Com uma realização intencionalmente (quase) amadora/primária, Ganhar a Vida, vence pelo simbolismo: a tentativa da comunidade de emigrantes em recriar um ambiente que lhes seja familiar (português, portanto) é sinónimo de Fátima, Futebol (SLB), Fado, (bacalhau, ranchos folclóricos, Goucha, Romana, Anjos ou Ágata). Os ambientes propositadamente escurecidos e humildes, onde abundam Santas e flores de plástico, servem de palco a problemas familiares de total desestruturação do agregado, onde a violência doméstica convive ("desde que não vá para o hospital") com uma religiosidade cega, bem como, com a delinquência juvenil.
Uma obra neo-realista produzida por Paulo Branco, que versa sobre pessoas sem terra, sem identidade, sobre uma comunidade em que o silêncio é a regra, numa tentativa de quase auto-suficiência.
De notar por fim que, Ganhar a Vida, de João Canijo fez parte da Selecção Oficial do Festival de Cannes em 2001.

Nota: 9

3.02.2009

Indietro!

Depois de quase uma dezena de dias de férias em Itália, respectivamente em Roma, Veneza (e de novo, Roma), as regulares crónicas no boulevard.246 regressam.
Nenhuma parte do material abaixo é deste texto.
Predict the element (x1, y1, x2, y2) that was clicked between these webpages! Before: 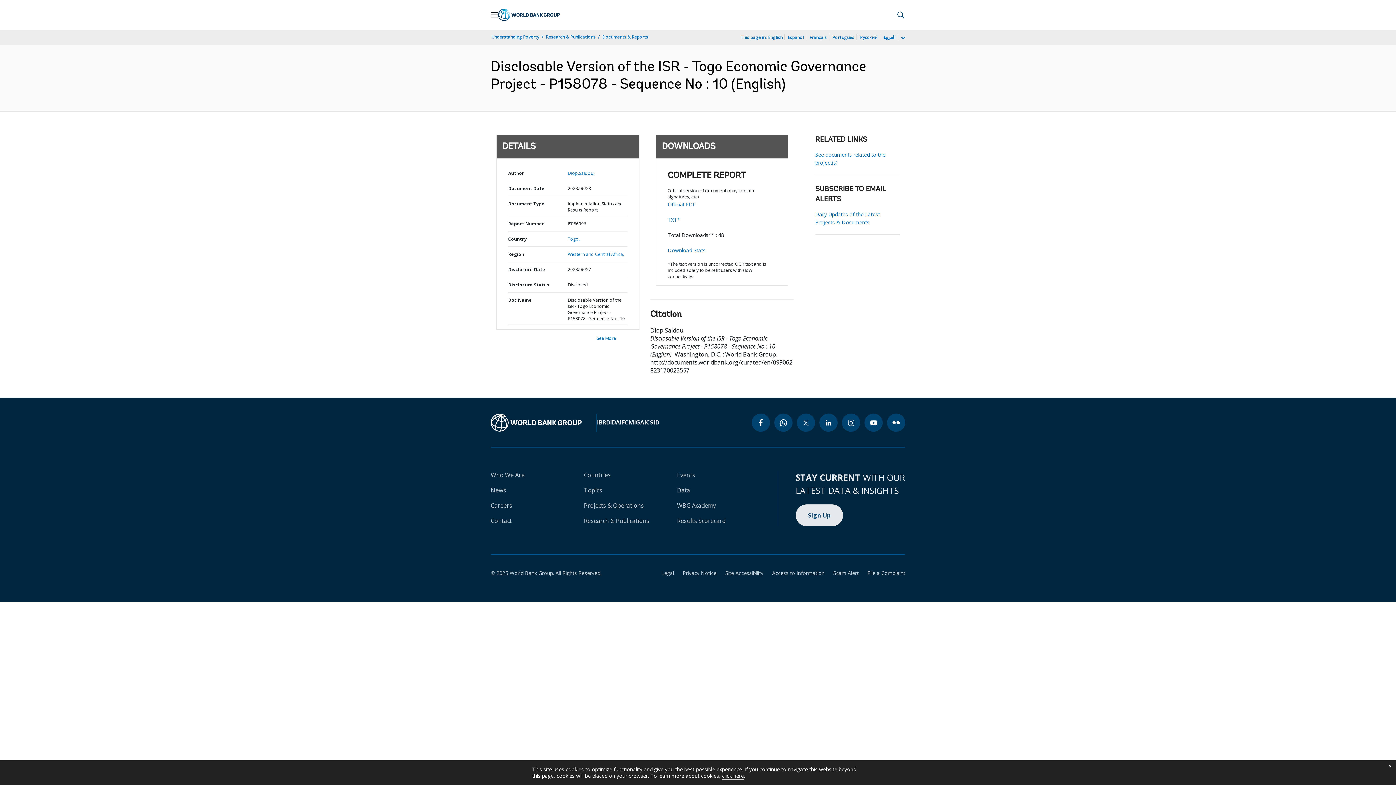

Posto isto e, apesar de já passada, merece a cerimónia dos Óscares de 2009 algumas notas: dada a já repetida falta de tempo em época de exames, não pude ver todos os filmes que pretendia até à noite da sétima arte no Kodak Theatre. Senão vejamos: ainda não vi Vicky Cristina Barcelona ou ainda, o vencedor Slumdog Milionaire. Por isso, naturalmente não me pronunciarei sobre as categorias de melhor filme e de melhor actriz secundária, no caso, Penélope Cruz. Ficarão futuras crónicas sobre as mesmas películas para esta semana (espero!).
Contudo, apesar de não ter sido uma surpresa, fiquei extremamente satisfeito com os vencedores dos óscares de melhor actor (Sean Penn) e de melhor actriz (Kate Winslet). As razões estão expostas nos posts dos filmes Milk e The Reader - O Leitor, respectivamente.
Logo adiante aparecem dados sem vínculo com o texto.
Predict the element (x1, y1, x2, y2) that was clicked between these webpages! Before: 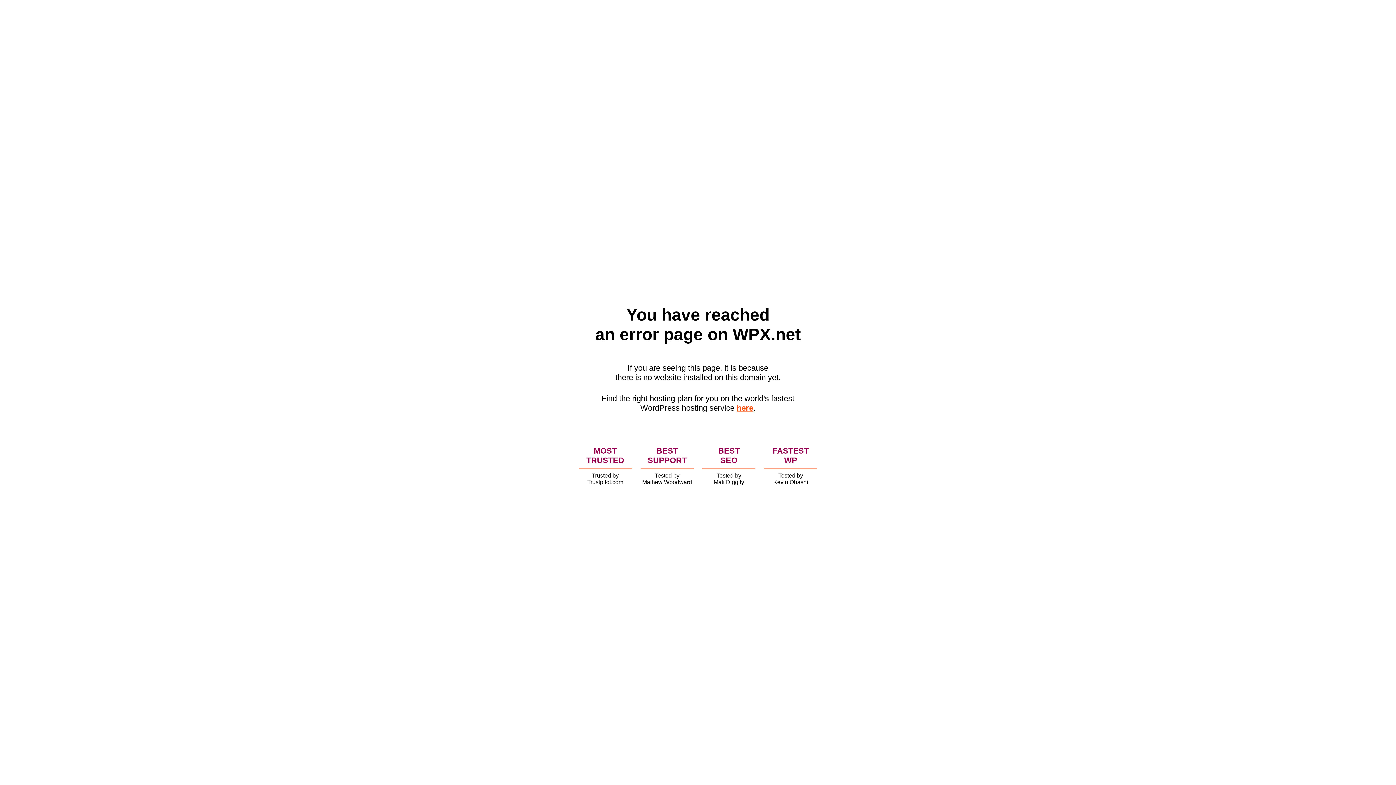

Estes dias na Città Eterna, apenas me reservaram o último dia do 29º Fantasporto. Pois bem, não perdi a oportunidade e lá fui ontem ver The Escapist, do realizador Rupert Wyatt. Uma longa-metragem que narra a vida Frank Perry (Brian Cox), um prisioneiro que tenta escapar da prisão. Parece algo realista, mas não, a sua marca de "fantástico" mantém-se. Um filme com poucos e infantis diálogos (e, ainda bem! Afinal o filme não era legendado...) onde a imagem sim, é essencial, fazendo esta, o próprio acontecer/desenrolar da trama. Uma película onde o real e o imaginado quase se confundem. Essa também é a confusão interior do protagonista.